WORK TO COMPLETE:
Would you please copy each line below that includes the string "agent"?

RECORDS SUPPLIED:
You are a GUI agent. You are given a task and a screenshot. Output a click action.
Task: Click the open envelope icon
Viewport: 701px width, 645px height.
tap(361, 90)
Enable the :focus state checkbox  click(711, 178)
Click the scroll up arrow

--

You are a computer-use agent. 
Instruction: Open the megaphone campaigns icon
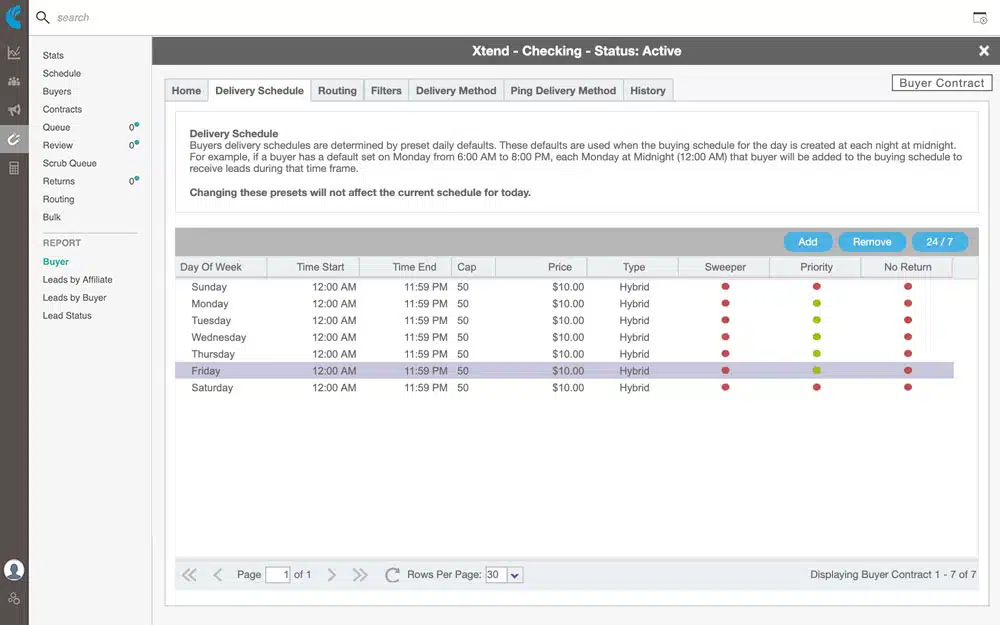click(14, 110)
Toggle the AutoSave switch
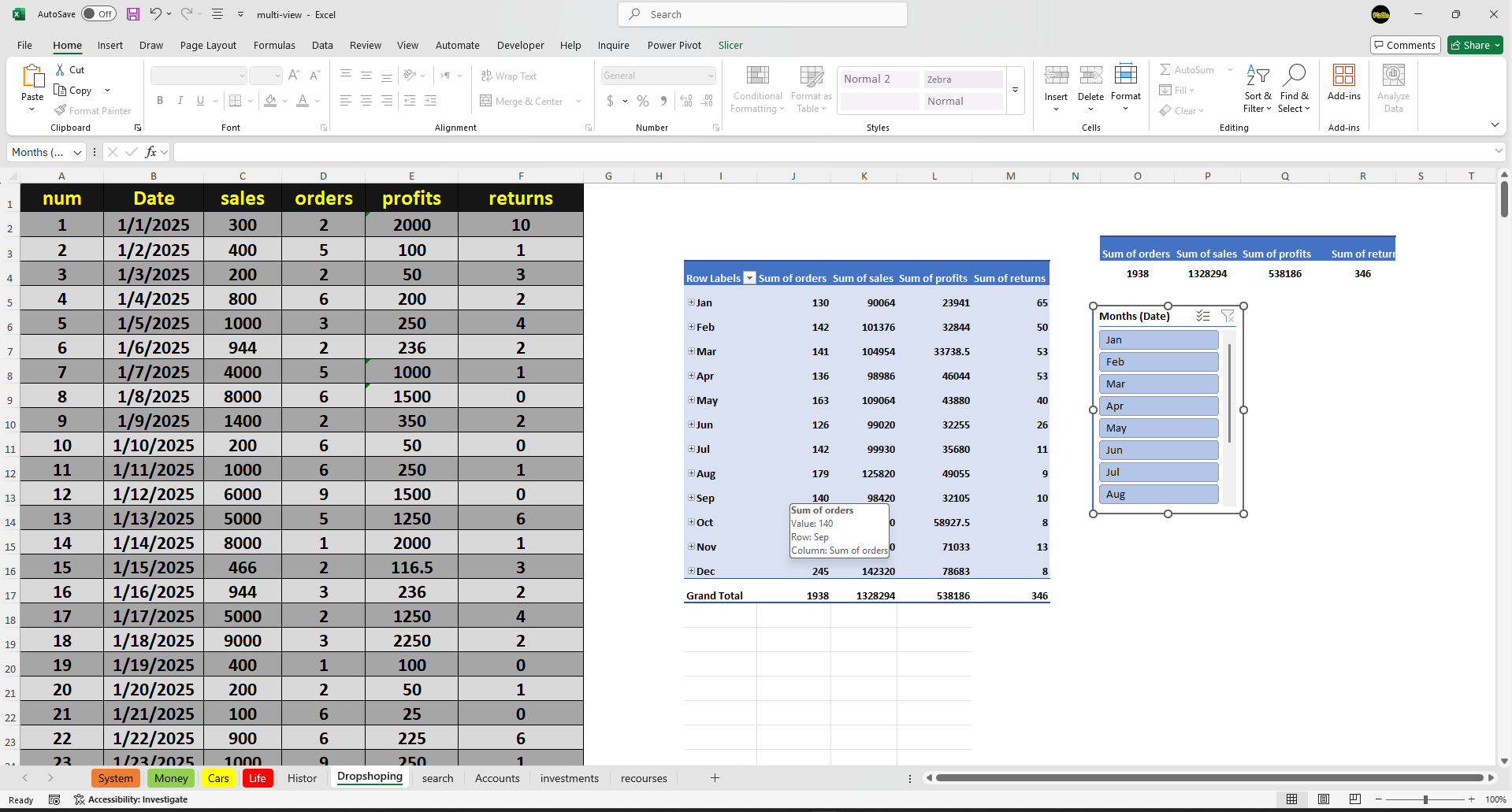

---

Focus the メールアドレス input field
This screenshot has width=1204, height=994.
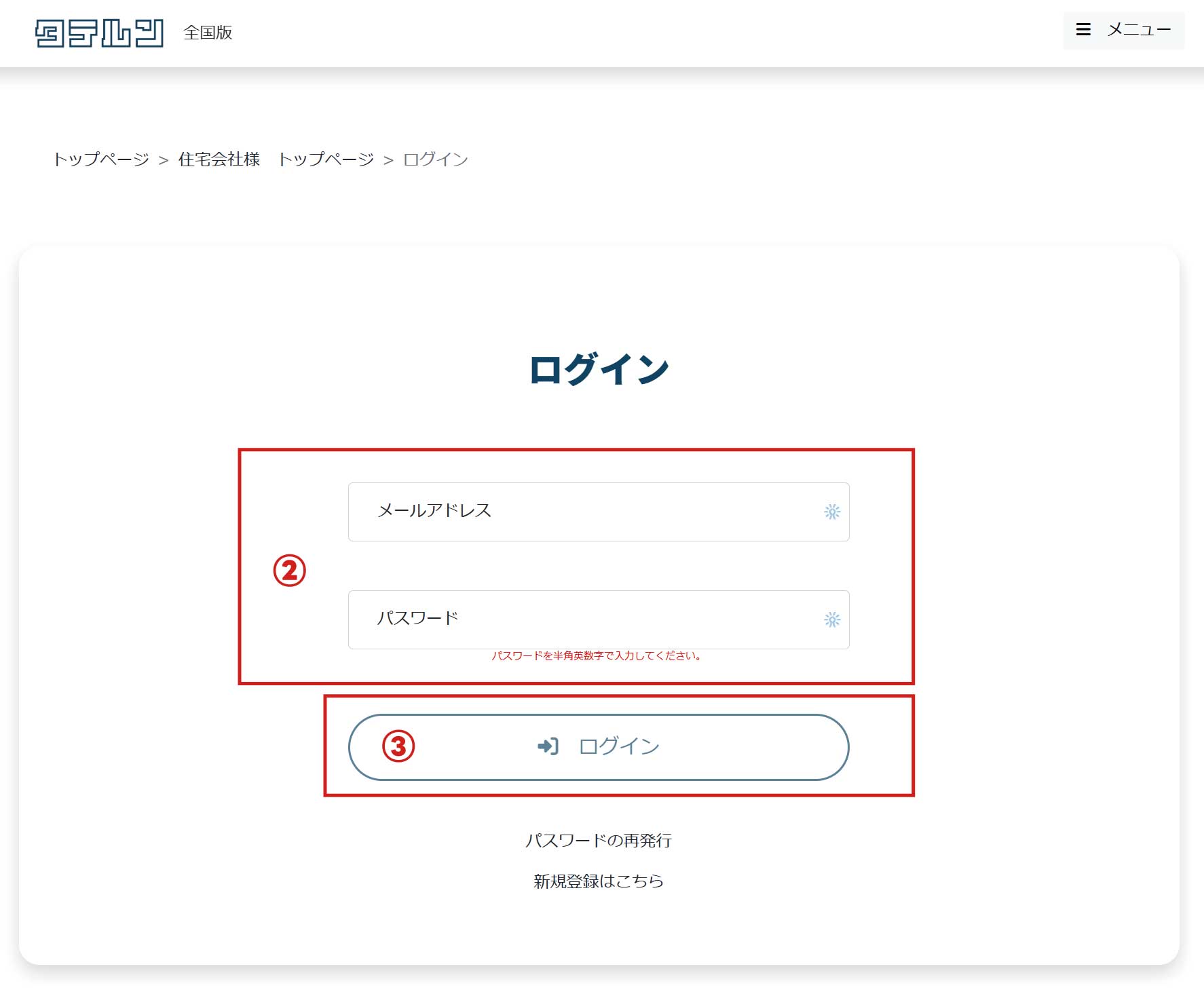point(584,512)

ANSWER SPACE:
You are a GUI agent. You are given a task and a screenshot. Output a click action.
You are a computer-use agent. 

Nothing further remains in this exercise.